There ain’t no good guys, there ain’t no bad guys,
There’s only you and me and we just disagree
—”We Just Disagree,” words and music by Jim Krueger
Although Jim Krueger might be right that there are no good guys or bad guys in a romantic disagreement, in computer security, there are definitely good guys and bad guys. What there isn’t, however, is an inside or an outside.
In the 1990s, before Web browsers emerged, corporations owned or licensed all of the information on a corporate computer display—it was inside. Being inside was a proxy for trusted, whereas being outside meant being untrusted … for everything. Security experts warned that these simple solutions were too coarse, and that the principles of least privilege and separation of concerns should be adopted, but everyone ignored this advice.
After the Web became pervasive, however, users could reach outside from the corporate network and its computer systems. It became easier and cheaper to share information with clients and suppliers. Corporations embraced these opportunities to speed up their businesses, increase their reach, and cut their costs. Economics drove businesses to implement these drives to efficiency with outsourcing, supply-chain management, and other business innovations, and governments supported them with deregulation. In the process, all this activity eliminated the distinction between inside and outside on corporate networks: “Oh, that application is hosted at a partner colo.” “Yeah, we outsourced our statement and confirm printing.” “That server is owned by a data provider—we let them station it in our machine room.”
Businesses increased their reliance on external partners, and the number of exceptions to the “only employees inside the firewall” rule grew rapidly. Nonetheless, we blithely carried on as if the “Tootsie Roll Pop” security model—hard crunchy outside, soft chewy inside—was still meaningful. That’s partly because we didn’t have mature alternatives (a few consultants and vendors notwithstanding) and because the threats were still manageable despite the progressive failure of our core approach. Moreover, we still don’t really have any idea how to secure our systems’ components so that they’re secure but still robust, flexible, and easy to use.
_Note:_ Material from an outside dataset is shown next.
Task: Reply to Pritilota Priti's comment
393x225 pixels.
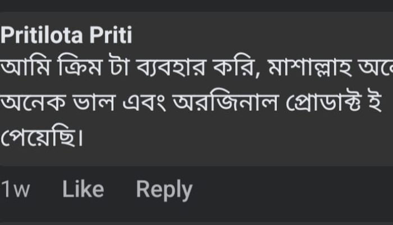Action: 164,190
A few years ago, Stu Feldman of IBM Research observed that when working with one or two people, the problems are computer science, but when working with 1,000 people, the issues are sociology. (Stu claims he actually said “crowd control.”) Translated, this means that getting our system architectures adapted to an inside-less world involves more than just figuring out how to secure a database server or control access to an application host. It means educating the larger community of people who use and rely on our systems about the implications of architectural choices and the costs and timescales of system migrations. The recent press coverage of major corporations losing large volumes of data contributes to that educational process. One of the larger losses, that by CardSystems, was of data held in the course of its work that supported the clearance of credit-card transactions. CardSystems didn’t own the data it held, and the hacking incident exposed the importance of a flaw in its data-retention policies. If it hadn’t held on to information that it didn’t need and wasn’t authorized to retain, the loss of information suffered when its system was cracked would have had much less impact.
Although we might scorn the subsequent press coverage as superficial and sensational, it tells the public that data loss is happening and that we all better be concerned. Suddenly, nonspecialists are realizing that such arcane and abstract things as data-management policies and security architectures can and should matter to them.
So, how are we doing? Unfortunately, we’re still too focused on computer science topics and not enough on sociology ones. Ralph Gomory, back when he directed IBM Research, said that real problems, the ones you encounter when you rub shoulders with people out in the world, stimulate the most interesting research advances. What can you do to help? Get out of your office. Collaborate with someone who’s not a computer scientist or engineer. Think about the overall outcomes and interactions of technology, policy, and the behavior of people, and then act accordingly.